Anderswo kann es wiederum nötig sein, im ERP ein Reporting- und Analysewerkzeug zu haben, das von mobilen Geräten aus zugänglich ist und mit dessen Hilfe der Außendienst stets eine aktuelle Übersicht über offene Rechnungen der Kunden hat. Im Einzelhandel wiederum freut sich der Nutzer, wenn er die Kaufhistorie eines jeden Kunden auf Knopfdruck parat hat, um ihm individuelle Angebote unterbreiten zu können, die das System vorher durchkalkuliert hat.

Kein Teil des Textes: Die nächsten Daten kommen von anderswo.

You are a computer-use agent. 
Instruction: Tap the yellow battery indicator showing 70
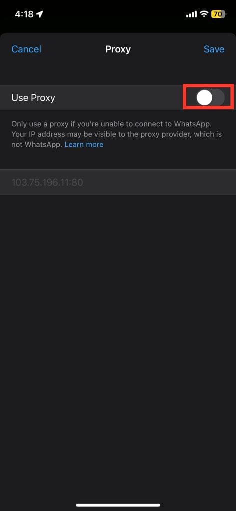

"Diese neuen Möglichkeiten, die ein wirklich integriertes und echtzeitfähiges ERP bietet, sind aus meiner Sicht viel spannender, als darüber zu diskutieren, ob sich der weltweite Datenbestand innerhalb der nächsten zwölf Monate verdoppeln oder verdreifachen wird. Uns geht es nämlich ganz konkret darum, wie Unternehmen Vorteile aus den stetig wachsenden Datenmengen ziehen können", sagt SAP-Chef Sickinger.
Realtime
Realtime ist dabei der wohl entscheidende Punkt. Allein schon der Druck, so zeitnah wie möglich zu liefern, wird den meisten Unternehmen über kurz oder lang keine andere Wahl lassen, als ihr ERP in Echtzeit laufen zu lassen. Vielfach bedeutet das allerdings auch, dass ein Umstieg oder eine Modernisierung des Systems nicht mehr damit bewältigbar ist, dass man noch einen weiteren Server in den Keller stellt. Für immer mehr Unternehmen dürfte sich daher in Zukunft die Frage stellen, ob es nicht besser ist, diesen Bereich zur Gänze auszulagern und sich selbst auf das eigene Kerngeschäft zu konzentrieren. Lösungen dafür, Stichwort "Cloud", gibt es inzwischen genug.
Dass österreichische Unternehmen der Cloud gegenüber freilich nicht immer übermäßig offen sind, steht auf einem anderen Blatt. Klaus Sickinger ist allerdings auch diesbezüglich ziemlich optimistisch: "In den letzten eineinhalb Jahren habe ich einen ziemlichen Meinungswandel erlebt. Früher ist bei Cloud-Diskussionen zunächst einmal über die Gefahren gesprochen worden. Heute erkennen immer mehr Verantwortliche die unglaublichen Chancen und Möglichkeiten, die mit ihr verbunden sind."